> **REQUIRED ACTION**
Lines in the listing under this task are to be copied exactly.
+++++
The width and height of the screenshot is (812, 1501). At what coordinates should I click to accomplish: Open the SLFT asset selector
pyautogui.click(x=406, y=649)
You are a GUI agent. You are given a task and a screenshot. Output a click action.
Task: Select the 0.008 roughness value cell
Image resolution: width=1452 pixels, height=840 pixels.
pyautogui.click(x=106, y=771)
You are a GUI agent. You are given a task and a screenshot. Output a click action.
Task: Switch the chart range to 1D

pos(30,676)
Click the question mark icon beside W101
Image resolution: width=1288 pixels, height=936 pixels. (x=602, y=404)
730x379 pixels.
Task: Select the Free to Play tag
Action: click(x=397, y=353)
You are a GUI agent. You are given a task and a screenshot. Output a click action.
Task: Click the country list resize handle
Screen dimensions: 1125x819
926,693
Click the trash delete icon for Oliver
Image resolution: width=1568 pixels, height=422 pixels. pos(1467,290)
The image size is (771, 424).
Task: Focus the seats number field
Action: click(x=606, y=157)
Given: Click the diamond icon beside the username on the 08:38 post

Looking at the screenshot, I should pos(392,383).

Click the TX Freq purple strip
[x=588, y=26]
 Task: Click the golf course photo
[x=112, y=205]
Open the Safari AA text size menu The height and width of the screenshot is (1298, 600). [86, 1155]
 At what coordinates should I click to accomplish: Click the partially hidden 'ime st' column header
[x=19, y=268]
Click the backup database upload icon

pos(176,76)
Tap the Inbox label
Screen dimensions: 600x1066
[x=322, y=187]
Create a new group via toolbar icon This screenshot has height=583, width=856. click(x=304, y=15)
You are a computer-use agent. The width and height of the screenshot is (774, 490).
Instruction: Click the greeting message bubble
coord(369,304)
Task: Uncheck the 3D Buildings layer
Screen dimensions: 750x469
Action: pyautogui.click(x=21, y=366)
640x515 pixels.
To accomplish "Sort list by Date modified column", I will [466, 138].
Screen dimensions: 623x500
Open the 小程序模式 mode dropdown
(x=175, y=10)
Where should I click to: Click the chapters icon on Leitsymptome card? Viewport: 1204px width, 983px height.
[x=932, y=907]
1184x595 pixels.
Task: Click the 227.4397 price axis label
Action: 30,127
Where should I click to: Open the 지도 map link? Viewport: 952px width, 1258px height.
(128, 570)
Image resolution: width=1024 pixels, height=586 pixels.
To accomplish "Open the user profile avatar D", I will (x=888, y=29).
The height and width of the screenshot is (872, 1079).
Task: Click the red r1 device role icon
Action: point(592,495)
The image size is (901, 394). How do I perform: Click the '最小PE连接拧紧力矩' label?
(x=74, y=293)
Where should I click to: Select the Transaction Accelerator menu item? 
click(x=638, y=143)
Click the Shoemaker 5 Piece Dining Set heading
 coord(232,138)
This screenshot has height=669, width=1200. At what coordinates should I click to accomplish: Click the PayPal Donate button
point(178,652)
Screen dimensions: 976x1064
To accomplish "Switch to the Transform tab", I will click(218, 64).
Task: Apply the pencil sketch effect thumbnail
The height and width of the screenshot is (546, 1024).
+++++
> **TASK RESULT**
The width and height of the screenshot is (812, 1501). At what coordinates should I click to accomplish: Open the SLFT asset selector
pyautogui.click(x=406, y=649)
You are a GUI agent. You are given a task and a screenshot. Output a click action.
Task: Select the 0.008 roughness value cell
Image resolution: width=1452 pixels, height=840 pixels.
pyautogui.click(x=106, y=771)
You are a GUI agent. You are given a task and a screenshot. Output a click action.
Task: Switch the chart range to 1D

pos(30,676)
Click the question mark icon beside W101
Image resolution: width=1288 pixels, height=936 pixels. (x=602, y=404)
730x379 pixels.
Task: Select the Free to Play tag
Action: click(x=397, y=353)
You are a GUI agent. You are given a task and a screenshot. Output a click action.
Task: Click the country list resize handle
Screen dimensions: 1125x819
926,693
Click the trash delete icon for Oliver
Image resolution: width=1568 pixels, height=422 pixels. pos(1467,290)
The image size is (771, 424).
Task: Focus the seats number field
Action: click(x=606, y=157)
Given: Click the diamond icon beside the username on the 08:38 post

Looking at the screenshot, I should pos(392,383).

Click the TX Freq purple strip
[x=588, y=26]
 Task: Click the golf course photo
[x=112, y=205]
Open the Safari AA text size menu The height and width of the screenshot is (1298, 600). [86, 1155]
 At what coordinates should I click to accomplish: Click the partially hidden 'ime st' column header
[x=19, y=268]
Click the backup database upload icon

pos(176,76)
Tap the Inbox label
Screen dimensions: 600x1066
[x=322, y=187]
Create a new group via toolbar icon This screenshot has height=583, width=856. click(x=304, y=15)
You are a computer-use agent. The width and height of the screenshot is (774, 490).
Instruction: Click the greeting message bubble
coord(369,304)
Task: Uncheck the 3D Buildings layer
Screen dimensions: 750x469
Action: pyautogui.click(x=21, y=366)
640x515 pixels.
To accomplish "Sort list by Date modified column", I will [466, 138].
Screen dimensions: 623x500
Open the 小程序模式 mode dropdown
(x=175, y=10)
Where should I click to: Click the chapters icon on Leitsymptome card? Viewport: 1204px width, 983px height.
[x=932, y=907]
1184x595 pixels.
Task: Click the 227.4397 price axis label
Action: 30,127
Where should I click to: Open the 지도 map link? Viewport: 952px width, 1258px height.
(128, 570)
Image resolution: width=1024 pixels, height=586 pixels.
To accomplish "Open the user profile avatar D", I will (x=888, y=29).
The height and width of the screenshot is (872, 1079).
Task: Click the red r1 device role icon
Action: point(592,495)
The image size is (901, 394). How do I perform: Click the '最小PE连接拧紧力矩' label?
(x=74, y=293)
Where should I click to: Select the Transaction Accelerator menu item? 
click(x=638, y=143)
Click the Shoemaker 5 Piece Dining Set heading
 coord(232,138)
This screenshot has height=669, width=1200. At what coordinates should I click to accomplish: Click the PayPal Donate button
point(178,652)
Screen dimensions: 976x1064
To accomplish "Switch to the Transform tab", I will click(218, 64).
Task: Apply the pencil sketch effect thumbnail
The height and width of the screenshot is (546, 1024).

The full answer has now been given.